____ MATERIALS PROVIDED

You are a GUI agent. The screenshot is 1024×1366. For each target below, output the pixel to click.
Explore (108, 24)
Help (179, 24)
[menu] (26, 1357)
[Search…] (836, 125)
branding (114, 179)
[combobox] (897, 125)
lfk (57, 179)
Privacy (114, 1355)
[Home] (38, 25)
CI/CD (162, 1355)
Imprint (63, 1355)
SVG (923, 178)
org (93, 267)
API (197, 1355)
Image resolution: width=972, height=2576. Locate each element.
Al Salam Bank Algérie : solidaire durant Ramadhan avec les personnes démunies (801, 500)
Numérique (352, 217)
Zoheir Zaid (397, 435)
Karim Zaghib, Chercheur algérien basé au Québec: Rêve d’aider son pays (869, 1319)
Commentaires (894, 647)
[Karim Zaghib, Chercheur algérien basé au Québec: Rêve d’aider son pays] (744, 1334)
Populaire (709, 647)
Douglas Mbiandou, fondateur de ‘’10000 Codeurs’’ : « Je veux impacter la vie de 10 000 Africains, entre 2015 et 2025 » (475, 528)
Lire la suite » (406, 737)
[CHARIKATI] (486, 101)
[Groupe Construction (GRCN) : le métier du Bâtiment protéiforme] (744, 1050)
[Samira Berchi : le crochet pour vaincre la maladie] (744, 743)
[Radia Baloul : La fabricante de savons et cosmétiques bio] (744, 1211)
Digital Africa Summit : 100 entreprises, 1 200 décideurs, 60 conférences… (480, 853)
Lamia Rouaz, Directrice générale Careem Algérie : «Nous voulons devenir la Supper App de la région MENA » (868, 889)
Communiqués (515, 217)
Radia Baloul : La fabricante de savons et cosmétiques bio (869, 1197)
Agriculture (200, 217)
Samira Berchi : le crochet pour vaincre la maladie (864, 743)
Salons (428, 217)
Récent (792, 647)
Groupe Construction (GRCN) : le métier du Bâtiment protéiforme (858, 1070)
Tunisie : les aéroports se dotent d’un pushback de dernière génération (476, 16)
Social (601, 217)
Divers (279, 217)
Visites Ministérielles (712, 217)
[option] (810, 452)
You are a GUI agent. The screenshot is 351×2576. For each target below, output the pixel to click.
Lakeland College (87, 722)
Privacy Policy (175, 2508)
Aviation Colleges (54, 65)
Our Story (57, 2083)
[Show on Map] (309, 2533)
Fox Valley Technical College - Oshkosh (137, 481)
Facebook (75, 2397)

________

* _PROMPT_
Each line from the one that contains "Salons (428, 217)" to the end of the data should be set down exactly, both ends included.

* _WRITTEN RESPONSE_
Salons (428, 217)
Récent (792, 647)
Groupe Construction (GRCN) : le métier du Bâtiment protéiforme (858, 1070)
Tunisie : les aéroports se dotent d’un pushback de dernière génération (476, 16)
Social (601, 217)
Divers (279, 217)
Visites Ministérielles (712, 217)
[option] (810, 452)
You are a GUI agent. The screenshot is 351×2576. For each target below, output the pixel to click.
Lakeland College (87, 722)
Privacy Policy (175, 2508)
Aviation Colleges (54, 65)
Our Story (57, 2083)
[Show on Map] (309, 2533)
Fox Valley Technical College - Oshkosh (137, 481)
Facebook (75, 2397)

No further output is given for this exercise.